*Task to carry out*:
Repeat precisely the span of lines below that opens with the line containing "The height and" and closes with the line containing "You are a computer-use", both included.

*Material provided*:
※ ※ ※

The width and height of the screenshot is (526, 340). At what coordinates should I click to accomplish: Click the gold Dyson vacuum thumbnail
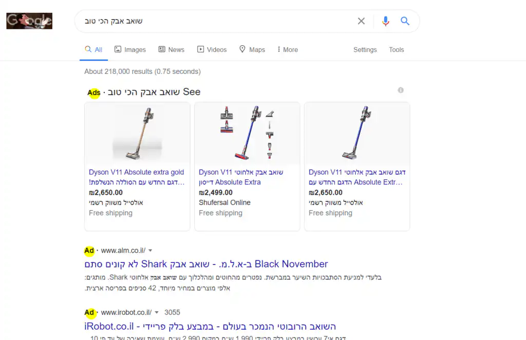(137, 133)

※ ※ ※

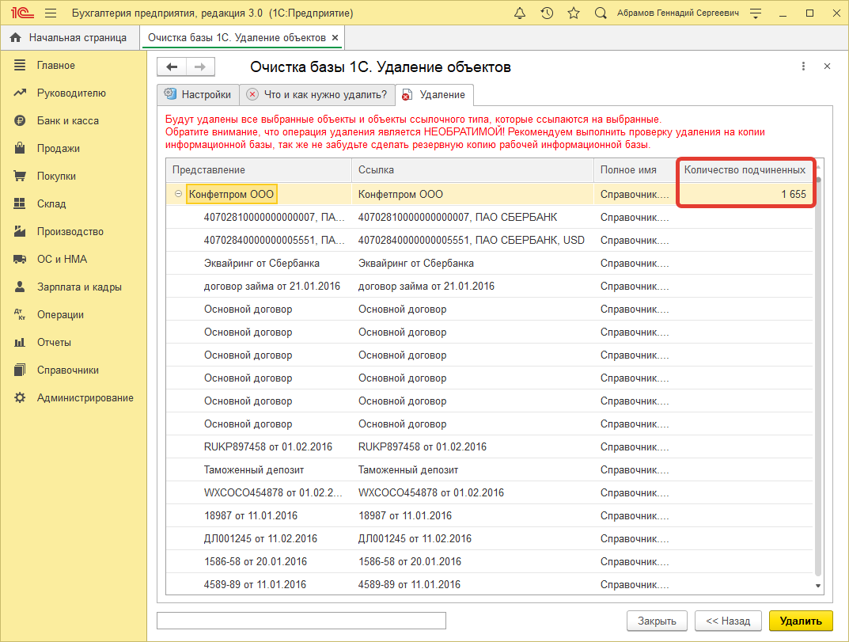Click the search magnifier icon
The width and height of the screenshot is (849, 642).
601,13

※ ※ ※

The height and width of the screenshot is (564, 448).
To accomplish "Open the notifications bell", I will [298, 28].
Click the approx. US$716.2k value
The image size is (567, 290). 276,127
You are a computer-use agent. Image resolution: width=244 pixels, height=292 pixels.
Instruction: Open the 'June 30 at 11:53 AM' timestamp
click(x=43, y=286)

※ ※ ※

*Response to this exercise*:
The height and width of the screenshot is (564, 448).
To accomplish "Open the notifications bell", I will [298, 28].
Click the approx. US$716.2k value
The image size is (567, 290). 276,127
You are a computer-use agent. Image resolution: width=244 pixels, height=292 pixels.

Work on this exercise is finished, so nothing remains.